▶ _INSTRUCTIONS TO FOLLOW_:
Answer these from the article on Lean Cuisine sales:
(a) By what percent did Lean Cuisine revenue fall last year, and to what amount?
(b) In what year did Nestle unveil Lean Cuisine?
(c) By how much have sales of Healthy Choice declined over the past year?

PROVIDED PASSAGE START

The Commercial-News, Danville, IL

Community News Network

March 13, 2014

Lean Cuisine sales drop as consumers shun freezer

LONDON — Nestle's Lean Cuisine is being hit by concerns that the low-calorie frozen dinners it pioneered are unhealthy and too expensive, a lethal one-two punch for a product targeted at budget-conscious dieters.

Two-fifths of U.S. adults say frozen dinners have little nutritional value, according to researcher Mintel. Lean Cuisine sales have dropped by more than a quarter in the past five years.

Nestle has responded by offering discounts, creating new products and backing research that promotes frozen food as nutritious. Still, Lean Cuisine revenue declined 11 percent last year, to $987 million, according to market researcher IRI.

"It's a health and wellness issue, not just an economic one," said Alexia Howard, an analyst at Sanford C. Bernstein. "The category is not coming back no matter how heavily they promote it."

For Nestle, Lean Cuisine's struggles are contributing to a company-wide decline in sales growth - which hit a four-year low in 2013 - and threatening management's goal of becoming "the world leader in health and wellness." Nestle says its frozen foods use quality ingredients and are little different from freshly made meals.

Lean Cuisine's competitors in the $2.5 billion low-calorie segment of the frozen meal market are similarly hurting. Sales of Healthy Choice by ConAgra Foods have declined 16 percent over the past year, and those of H.J. Heinz's Weight Watchers are down 13 percent.

With Lean Cuisine, Stouffer's dinners, Hot Pockets sandwiches as well as pizza and ice cream, Nestle controls the biggest share of the freezer space in North American supermarkets. Frozen food is Nestle's second-biggest business in the U.S., a region that accounts for a quarter of the $104 billion in sales booked last year by the Swiss company.

Sixty years ago, Swanson introduced its frozen "TV dinners" and forever changed the family meal. Frozen entrees grew steadily as more women entered the workforce, expanding beyond turkey and fried chicken to Italian and Asian cuisine. In 1973 Nestle bought Stouffer, then in 1981 it unveiled Lean Cuisine, a lower-calorie version of Stouffer's meals. Sales in the first year tripled projections, forcing Nestle to ration supplies to retailers.

"We think it is the most exciting thing that has ever happened in the food business," Alan MacDonald, president of Stouffer's, told The New York Times in 1982.

With sales booming, Nestle and its competitors raised prices. After the economy sputtered in 2008, cash-strapped consumers started cooking more from fresh ingredients and saving leftovers for lunch, cutting into sales of frozen meals.

"It's not hard to make stuff from scratch," said Catherine Smith, 38, a mother of two in Charlottesville, Va. "I know what I'm putting in the food. It's less processed and it tastes better."

PROVIDED PASSAGE END
DATA UNDER STUDY START

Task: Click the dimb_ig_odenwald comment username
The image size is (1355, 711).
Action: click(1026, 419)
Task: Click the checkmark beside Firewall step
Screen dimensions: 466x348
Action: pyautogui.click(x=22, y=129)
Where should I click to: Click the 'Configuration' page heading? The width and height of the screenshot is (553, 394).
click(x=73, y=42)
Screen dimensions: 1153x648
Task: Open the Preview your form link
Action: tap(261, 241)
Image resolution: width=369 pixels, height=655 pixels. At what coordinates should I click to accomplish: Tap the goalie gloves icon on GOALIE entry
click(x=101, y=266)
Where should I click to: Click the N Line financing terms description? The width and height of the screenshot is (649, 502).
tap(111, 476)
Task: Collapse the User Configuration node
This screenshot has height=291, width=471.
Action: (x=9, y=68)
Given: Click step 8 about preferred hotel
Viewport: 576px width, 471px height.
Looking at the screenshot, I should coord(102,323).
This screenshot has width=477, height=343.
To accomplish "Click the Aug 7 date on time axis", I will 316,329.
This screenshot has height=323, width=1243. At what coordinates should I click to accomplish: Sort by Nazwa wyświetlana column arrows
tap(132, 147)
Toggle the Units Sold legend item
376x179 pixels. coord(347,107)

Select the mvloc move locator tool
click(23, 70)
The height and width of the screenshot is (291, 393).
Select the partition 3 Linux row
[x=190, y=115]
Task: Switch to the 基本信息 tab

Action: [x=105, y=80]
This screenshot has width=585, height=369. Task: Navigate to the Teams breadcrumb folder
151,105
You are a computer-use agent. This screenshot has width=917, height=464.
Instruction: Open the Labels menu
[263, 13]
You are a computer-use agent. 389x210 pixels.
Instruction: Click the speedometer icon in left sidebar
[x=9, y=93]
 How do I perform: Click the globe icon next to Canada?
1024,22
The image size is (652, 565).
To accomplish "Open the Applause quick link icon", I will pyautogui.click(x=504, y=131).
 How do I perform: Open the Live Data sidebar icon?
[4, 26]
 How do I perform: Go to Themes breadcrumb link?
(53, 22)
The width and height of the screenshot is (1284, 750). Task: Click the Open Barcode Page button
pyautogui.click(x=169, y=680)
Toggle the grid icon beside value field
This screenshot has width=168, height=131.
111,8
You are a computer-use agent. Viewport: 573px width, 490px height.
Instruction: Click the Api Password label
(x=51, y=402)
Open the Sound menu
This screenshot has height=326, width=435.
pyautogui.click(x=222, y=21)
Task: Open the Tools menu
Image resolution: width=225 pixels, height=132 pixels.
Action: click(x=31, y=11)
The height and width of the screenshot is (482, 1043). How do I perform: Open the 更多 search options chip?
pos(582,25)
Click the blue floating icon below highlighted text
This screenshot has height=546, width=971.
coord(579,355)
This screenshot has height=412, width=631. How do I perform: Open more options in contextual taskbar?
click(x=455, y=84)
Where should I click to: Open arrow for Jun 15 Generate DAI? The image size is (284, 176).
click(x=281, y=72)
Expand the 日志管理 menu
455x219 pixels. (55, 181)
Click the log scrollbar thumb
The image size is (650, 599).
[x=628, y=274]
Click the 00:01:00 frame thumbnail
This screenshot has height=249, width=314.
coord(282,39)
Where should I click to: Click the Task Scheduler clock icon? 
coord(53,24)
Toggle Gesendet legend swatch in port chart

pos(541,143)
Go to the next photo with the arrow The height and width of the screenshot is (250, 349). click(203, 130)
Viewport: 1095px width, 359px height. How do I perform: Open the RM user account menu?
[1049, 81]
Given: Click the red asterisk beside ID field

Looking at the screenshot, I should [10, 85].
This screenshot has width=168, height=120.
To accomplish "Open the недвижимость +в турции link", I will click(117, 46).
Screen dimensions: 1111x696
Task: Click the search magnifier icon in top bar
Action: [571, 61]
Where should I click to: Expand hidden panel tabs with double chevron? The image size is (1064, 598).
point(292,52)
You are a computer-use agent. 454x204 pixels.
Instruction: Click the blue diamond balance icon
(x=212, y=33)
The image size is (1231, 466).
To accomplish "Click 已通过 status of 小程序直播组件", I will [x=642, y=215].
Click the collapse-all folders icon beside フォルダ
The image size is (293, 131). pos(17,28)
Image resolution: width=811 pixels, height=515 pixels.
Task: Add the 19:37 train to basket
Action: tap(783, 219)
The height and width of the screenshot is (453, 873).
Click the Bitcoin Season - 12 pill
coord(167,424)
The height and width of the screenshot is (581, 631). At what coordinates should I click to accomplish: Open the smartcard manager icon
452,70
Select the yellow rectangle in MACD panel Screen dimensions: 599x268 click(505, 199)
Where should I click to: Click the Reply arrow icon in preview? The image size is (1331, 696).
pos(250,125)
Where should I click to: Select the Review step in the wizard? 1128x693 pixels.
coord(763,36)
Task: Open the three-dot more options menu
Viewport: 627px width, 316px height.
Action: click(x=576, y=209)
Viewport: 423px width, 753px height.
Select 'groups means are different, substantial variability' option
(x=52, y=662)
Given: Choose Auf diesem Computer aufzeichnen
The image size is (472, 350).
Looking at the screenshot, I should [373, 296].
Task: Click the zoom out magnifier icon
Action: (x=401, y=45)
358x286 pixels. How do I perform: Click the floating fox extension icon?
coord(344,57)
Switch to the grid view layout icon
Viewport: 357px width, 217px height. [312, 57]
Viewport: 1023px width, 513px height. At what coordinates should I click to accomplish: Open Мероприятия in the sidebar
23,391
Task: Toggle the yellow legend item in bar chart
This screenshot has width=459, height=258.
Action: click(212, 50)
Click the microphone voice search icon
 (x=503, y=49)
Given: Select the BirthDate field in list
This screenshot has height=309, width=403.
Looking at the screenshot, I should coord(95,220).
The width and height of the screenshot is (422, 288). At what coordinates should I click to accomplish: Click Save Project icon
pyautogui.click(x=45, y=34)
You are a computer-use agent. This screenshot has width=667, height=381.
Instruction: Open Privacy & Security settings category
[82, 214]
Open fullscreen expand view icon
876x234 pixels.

DATA UNDER STUDY END

▶ _ANSWER SPACE_:
(a) 11 percent, to $987 million
(b) 1981
(c) 16 percent